We’re in the car now, headed out to the airport.  Caitlyn wants us to tell her exactly when we “leave Disney,” so we put her on the lookout for the big Welcome archway.  And she waves to the characters on the sign.  And just to prove that she’d like to melt my heart, when we’re about halfway to the airport, out of a clear blue sky, she says “Papa, EVERYBODY loves the donkey.”  Awww.

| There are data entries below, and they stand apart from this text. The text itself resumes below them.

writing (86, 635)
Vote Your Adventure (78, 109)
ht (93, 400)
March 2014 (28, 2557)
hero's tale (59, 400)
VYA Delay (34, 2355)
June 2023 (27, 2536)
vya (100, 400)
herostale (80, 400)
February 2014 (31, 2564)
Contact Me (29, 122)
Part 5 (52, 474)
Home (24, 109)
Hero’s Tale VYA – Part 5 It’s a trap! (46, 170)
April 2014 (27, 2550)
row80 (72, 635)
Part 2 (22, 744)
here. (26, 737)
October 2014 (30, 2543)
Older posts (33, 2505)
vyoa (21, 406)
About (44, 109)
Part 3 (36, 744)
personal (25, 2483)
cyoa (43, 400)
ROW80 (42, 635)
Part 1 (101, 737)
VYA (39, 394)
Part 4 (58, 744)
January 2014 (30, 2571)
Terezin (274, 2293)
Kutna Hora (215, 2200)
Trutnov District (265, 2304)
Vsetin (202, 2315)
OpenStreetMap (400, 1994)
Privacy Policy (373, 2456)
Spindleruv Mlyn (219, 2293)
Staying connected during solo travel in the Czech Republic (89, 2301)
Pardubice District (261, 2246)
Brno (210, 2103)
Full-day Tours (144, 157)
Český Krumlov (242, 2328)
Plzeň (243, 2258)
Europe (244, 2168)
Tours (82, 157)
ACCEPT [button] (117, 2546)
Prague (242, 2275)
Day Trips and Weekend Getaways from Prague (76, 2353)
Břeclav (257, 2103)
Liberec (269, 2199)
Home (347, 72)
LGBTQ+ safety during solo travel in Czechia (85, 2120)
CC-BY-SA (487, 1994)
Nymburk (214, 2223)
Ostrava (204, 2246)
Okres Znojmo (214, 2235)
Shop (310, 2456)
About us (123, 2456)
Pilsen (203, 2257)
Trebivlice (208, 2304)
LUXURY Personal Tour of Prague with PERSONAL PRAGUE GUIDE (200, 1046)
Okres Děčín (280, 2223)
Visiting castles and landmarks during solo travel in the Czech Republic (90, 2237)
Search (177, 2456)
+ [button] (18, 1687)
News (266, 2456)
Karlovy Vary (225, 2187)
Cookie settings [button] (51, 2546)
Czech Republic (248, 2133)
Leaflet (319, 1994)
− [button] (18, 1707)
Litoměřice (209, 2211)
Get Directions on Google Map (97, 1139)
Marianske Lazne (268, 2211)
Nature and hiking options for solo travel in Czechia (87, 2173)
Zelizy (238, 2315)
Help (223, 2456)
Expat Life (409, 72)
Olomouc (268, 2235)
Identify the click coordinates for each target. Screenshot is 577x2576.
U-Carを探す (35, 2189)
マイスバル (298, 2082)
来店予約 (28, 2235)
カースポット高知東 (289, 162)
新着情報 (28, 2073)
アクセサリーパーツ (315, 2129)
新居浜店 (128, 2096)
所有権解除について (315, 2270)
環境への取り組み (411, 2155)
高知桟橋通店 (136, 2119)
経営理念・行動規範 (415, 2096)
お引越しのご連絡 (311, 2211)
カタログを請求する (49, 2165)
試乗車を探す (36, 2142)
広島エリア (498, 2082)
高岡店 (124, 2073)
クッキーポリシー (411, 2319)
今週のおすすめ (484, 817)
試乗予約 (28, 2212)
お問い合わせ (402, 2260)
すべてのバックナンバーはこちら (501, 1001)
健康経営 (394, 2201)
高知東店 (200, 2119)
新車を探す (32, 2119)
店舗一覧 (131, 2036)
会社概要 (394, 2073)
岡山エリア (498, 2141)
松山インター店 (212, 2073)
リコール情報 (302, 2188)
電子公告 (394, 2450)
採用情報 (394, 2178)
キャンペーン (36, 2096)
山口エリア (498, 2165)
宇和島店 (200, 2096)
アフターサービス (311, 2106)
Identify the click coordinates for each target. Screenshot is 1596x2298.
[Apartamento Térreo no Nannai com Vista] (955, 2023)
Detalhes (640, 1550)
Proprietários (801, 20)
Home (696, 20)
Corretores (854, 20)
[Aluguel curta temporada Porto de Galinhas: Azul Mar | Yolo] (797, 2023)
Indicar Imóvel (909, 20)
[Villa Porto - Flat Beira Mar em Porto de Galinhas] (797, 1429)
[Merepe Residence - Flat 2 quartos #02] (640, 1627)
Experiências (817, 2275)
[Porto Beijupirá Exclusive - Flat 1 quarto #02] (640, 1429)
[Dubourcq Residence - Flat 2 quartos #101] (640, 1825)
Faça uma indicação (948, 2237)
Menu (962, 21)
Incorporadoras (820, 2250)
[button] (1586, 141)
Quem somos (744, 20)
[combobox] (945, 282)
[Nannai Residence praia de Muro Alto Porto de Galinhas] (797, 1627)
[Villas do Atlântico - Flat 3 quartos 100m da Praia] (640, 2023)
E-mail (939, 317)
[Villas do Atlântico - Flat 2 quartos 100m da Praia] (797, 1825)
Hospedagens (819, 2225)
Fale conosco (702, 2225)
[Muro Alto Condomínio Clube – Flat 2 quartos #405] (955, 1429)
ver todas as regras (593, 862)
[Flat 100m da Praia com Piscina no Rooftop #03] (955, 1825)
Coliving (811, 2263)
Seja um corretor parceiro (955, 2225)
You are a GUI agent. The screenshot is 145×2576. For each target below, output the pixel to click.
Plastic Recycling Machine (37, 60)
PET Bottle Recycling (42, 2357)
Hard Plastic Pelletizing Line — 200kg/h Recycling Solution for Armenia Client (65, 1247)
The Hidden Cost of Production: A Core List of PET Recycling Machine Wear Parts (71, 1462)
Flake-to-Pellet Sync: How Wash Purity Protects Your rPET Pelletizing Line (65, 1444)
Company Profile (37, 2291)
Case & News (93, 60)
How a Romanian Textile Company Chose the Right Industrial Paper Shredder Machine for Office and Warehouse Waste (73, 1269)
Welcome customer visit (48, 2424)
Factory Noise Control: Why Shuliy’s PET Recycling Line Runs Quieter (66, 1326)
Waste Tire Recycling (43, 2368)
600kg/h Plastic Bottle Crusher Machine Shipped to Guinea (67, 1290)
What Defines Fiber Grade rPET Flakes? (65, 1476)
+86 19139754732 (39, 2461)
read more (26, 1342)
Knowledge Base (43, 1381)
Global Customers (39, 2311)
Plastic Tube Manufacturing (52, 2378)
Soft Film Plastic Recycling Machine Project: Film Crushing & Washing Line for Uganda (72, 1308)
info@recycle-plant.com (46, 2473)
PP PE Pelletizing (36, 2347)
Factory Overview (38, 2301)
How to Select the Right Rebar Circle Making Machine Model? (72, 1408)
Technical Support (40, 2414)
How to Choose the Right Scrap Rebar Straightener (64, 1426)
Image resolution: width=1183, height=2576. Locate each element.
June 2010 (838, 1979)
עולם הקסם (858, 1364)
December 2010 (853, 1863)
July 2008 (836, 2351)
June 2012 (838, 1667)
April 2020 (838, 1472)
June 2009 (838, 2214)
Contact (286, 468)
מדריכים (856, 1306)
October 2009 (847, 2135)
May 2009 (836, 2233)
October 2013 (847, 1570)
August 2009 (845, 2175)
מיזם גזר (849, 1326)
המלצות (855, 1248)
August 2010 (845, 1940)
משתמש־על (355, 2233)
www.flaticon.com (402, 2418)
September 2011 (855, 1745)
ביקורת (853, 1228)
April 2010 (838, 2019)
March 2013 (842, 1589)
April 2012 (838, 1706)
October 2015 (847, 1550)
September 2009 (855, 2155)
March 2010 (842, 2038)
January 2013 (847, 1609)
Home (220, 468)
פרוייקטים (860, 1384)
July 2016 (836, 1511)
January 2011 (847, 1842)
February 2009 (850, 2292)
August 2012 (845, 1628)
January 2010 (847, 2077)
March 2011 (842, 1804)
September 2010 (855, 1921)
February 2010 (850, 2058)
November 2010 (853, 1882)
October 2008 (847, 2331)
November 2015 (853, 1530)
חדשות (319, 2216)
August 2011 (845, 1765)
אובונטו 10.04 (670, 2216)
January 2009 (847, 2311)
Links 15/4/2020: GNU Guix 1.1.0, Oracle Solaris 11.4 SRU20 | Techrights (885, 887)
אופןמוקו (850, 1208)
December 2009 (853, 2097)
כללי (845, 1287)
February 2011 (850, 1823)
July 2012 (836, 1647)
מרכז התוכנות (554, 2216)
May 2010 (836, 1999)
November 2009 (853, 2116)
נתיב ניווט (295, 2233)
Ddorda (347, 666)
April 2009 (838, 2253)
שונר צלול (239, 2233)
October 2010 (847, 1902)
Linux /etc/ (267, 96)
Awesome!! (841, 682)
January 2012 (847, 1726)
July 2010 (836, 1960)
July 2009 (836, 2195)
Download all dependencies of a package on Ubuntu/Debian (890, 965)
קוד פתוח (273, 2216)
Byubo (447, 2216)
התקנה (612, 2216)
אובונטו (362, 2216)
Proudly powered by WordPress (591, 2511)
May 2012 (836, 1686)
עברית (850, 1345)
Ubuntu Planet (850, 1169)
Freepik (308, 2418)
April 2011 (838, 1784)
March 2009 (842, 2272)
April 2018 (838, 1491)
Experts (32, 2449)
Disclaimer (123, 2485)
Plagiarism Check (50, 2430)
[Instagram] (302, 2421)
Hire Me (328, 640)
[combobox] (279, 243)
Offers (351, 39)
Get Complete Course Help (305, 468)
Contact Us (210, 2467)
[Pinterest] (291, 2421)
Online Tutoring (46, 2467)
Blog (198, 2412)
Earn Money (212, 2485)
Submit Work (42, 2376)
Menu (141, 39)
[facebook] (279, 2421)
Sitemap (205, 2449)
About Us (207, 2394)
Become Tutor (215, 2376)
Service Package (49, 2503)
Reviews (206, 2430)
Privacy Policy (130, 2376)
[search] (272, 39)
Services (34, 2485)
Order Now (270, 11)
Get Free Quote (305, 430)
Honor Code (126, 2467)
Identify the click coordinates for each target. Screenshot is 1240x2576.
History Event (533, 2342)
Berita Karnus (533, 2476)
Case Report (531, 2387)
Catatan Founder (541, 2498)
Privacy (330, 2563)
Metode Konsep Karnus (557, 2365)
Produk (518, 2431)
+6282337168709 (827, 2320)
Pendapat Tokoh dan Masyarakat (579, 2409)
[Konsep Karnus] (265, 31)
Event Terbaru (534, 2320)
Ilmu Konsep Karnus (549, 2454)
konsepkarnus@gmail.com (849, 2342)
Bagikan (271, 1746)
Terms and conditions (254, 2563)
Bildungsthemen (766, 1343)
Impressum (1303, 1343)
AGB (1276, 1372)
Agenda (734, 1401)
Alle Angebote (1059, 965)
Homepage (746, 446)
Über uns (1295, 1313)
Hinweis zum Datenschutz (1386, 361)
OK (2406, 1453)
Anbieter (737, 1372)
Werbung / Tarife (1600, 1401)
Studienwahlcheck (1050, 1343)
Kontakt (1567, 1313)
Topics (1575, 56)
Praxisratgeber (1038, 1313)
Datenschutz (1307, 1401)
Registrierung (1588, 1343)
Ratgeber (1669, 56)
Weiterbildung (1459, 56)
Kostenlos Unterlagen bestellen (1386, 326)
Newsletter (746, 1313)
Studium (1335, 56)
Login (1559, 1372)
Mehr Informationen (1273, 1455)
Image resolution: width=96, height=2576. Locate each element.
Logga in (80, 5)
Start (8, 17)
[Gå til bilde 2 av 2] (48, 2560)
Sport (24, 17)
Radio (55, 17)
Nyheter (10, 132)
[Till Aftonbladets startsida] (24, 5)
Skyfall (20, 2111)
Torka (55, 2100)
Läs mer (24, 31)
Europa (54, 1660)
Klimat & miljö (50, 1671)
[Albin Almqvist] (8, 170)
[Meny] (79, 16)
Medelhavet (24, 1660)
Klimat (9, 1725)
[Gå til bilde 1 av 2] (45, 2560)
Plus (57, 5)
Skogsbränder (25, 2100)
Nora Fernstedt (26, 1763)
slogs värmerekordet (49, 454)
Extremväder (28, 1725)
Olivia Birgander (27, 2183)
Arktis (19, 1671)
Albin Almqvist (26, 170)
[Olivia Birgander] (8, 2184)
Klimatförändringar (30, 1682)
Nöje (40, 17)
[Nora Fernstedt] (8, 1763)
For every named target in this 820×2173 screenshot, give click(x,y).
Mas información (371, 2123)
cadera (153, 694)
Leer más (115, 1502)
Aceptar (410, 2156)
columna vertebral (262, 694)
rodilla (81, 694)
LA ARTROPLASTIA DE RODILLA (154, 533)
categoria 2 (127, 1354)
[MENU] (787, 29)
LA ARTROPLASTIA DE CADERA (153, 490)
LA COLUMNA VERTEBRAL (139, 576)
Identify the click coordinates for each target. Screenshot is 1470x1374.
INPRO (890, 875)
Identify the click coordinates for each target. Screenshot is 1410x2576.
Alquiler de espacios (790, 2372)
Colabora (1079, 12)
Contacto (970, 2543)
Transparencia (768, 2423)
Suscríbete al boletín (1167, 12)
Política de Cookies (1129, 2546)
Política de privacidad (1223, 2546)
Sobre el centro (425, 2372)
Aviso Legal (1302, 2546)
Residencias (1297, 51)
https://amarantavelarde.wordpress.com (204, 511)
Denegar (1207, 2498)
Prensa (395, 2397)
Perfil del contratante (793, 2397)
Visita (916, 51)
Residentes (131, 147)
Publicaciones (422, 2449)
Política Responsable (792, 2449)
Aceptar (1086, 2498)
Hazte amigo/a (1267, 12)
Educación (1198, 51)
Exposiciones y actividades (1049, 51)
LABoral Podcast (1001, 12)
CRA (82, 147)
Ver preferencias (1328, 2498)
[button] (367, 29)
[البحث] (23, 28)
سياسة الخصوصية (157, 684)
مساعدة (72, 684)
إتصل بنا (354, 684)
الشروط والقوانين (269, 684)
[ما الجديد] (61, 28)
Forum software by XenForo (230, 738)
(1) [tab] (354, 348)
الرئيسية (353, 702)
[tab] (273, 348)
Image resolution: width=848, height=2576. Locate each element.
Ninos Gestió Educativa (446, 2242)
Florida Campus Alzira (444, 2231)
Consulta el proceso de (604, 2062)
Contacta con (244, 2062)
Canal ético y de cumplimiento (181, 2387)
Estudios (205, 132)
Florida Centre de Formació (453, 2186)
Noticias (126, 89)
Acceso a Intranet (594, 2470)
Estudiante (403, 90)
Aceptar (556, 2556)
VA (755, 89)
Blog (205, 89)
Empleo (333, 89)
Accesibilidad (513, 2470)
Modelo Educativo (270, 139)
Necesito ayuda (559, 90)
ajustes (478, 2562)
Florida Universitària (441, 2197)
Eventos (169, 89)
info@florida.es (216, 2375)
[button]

She’s not quite done with me yet, though.  We both have hugs and kisses with Laurie at the airport, and I call Laurie a big cheater for getting to stay for four more days.  Caitie and I check our bags outside, because the line is much shorter than the one inside. And very shortly, our bags are checked and we’re through security, and she’s pushing the stroller with our carry-on in it, and we’re both quite relaxed and happy.  As we’re sitting by the window at our Gate, watching the plane traffic, she asks “Where’s Zach’s mom?”  (That’s my first wife, from 15 years ago.)  I say I don’t know, she’s probably home.  “Why did you guys break up?”  Oh, I don’t know.  “Was Grandma prettier?”  Okay kid, just because you point me at the minefield, doesn’t mean I have to walk in.  I tell her that Zach’s mom and I broke up a long time before I met Grandma, but she still wants to know why.  I finally tell her that I don’t really remember, it was such a long time ago.  Then there’s about a 30-second pause before she grins and says “You probably think I ask too many questions, don’t you.”  Not at all hon, it’s way better than not enough.

She’s EXTREMELY excited to see Mom and Dad when we get back, and her three-year-old brother practically dives into a hug, he’s missed her really bad this week.  We’ve had another awesome trip, and now I have another first – making the two-hour drive home from the airport by myself.  My baby is all safe and sound in her own house, and my babe is enjoying a wonderful Cape May buffet with friends, and I’m on the road.  Temporarily alone, but secure in the knowledge that “everybody loves the donkey.”